It was
a story that shocked the world and an image that shook journalists. It’s a screen grab from Italian RAI state television from 2007. It shows Italian journalist
Daniele Mastrogiacomo, his driver Sayed Agha and interpreter
Ajmal Naqshbandi kneeling blindfolded before some gun-wielding militants -- members of the Taliban. The next image broadcast was of Agha being beheaded.
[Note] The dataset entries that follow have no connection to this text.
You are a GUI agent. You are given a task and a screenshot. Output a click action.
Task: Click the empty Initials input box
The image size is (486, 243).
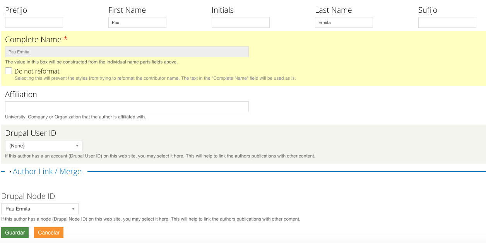click(x=241, y=22)
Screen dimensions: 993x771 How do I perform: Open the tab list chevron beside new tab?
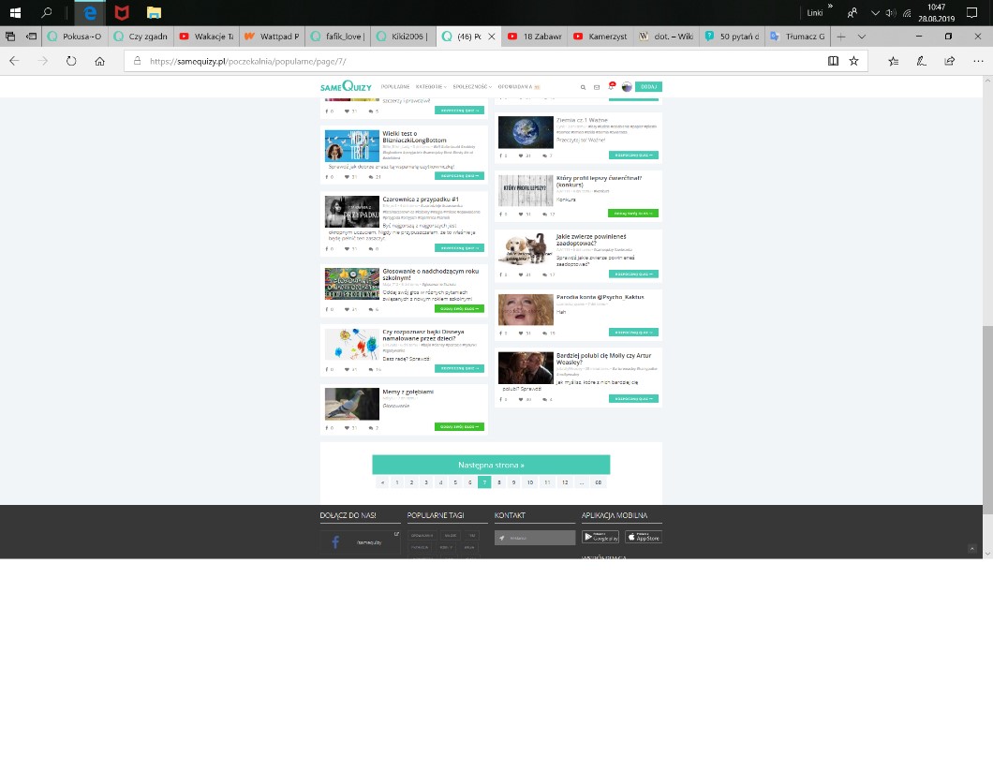tap(862, 37)
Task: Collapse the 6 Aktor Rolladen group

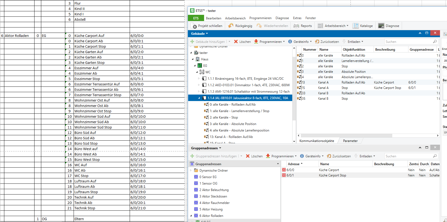Action: click(x=191, y=216)
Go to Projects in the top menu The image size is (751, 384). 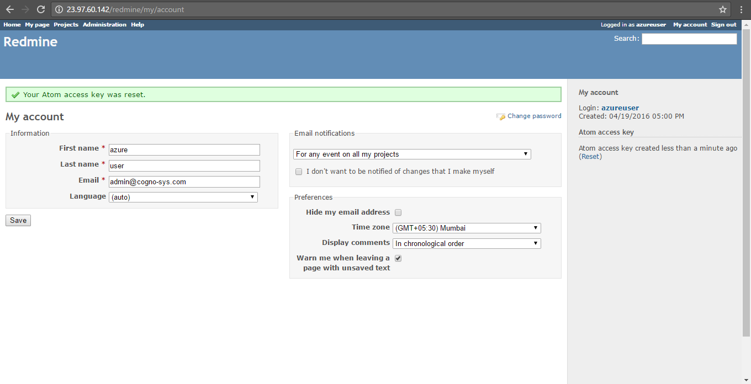(66, 25)
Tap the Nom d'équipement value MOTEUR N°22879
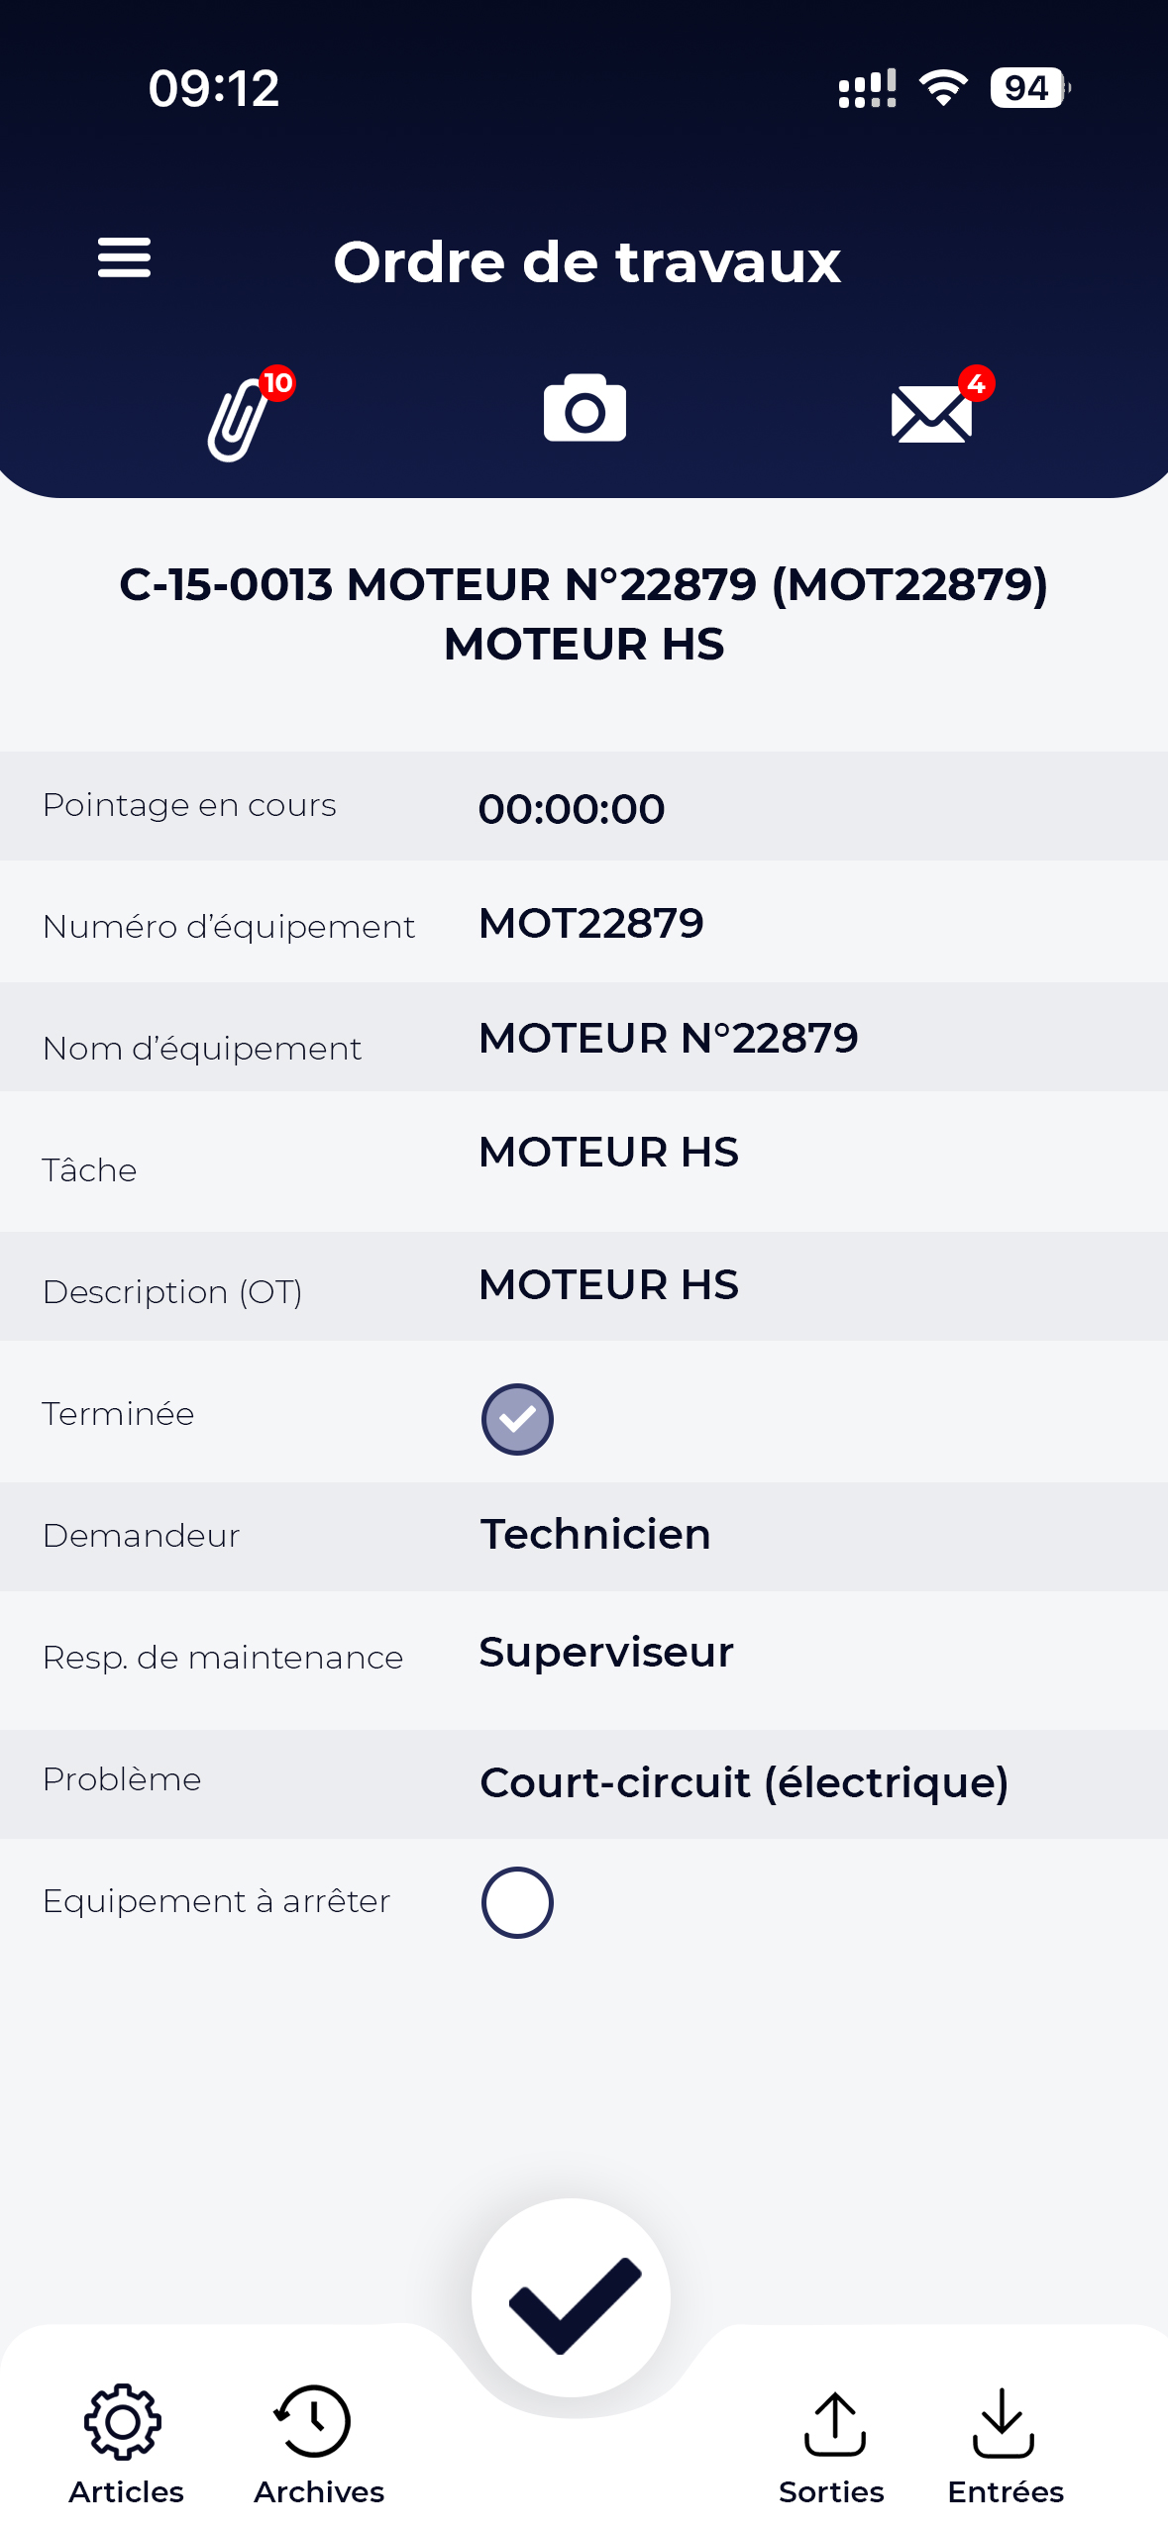This screenshot has height=2531, width=1168. 669,1038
Then came Mastrogiacomo making an impassioned appeal to Italian authorities to “do something.”
After he was released, Mastrogiacomo held a news conference at the Italian newspaper “La Repubblica” headquarters, detailing two weeks at the hands of people “without culture or human experience.”
Mastrogiacomo has written a book about his ordeal, called "
Days of Fear," which has been called "Graphic and harrowing" and “…not only a work of reportage, (but) a journey to the very limits of human experience." He’ll be speaking about it at the
Istituto Italiano di Cultura at 1023 Hilgard Avenue Westwood, Los Angeles, on Friday, April 23, 2010 at 6:30pm.
From the IIC’s release: “To escape detection, Mastrogiacomo's captors dragged him from village to village, through opium plantations, along dusty roads and over rugged mountains, from one end of Afghanistan to the other.”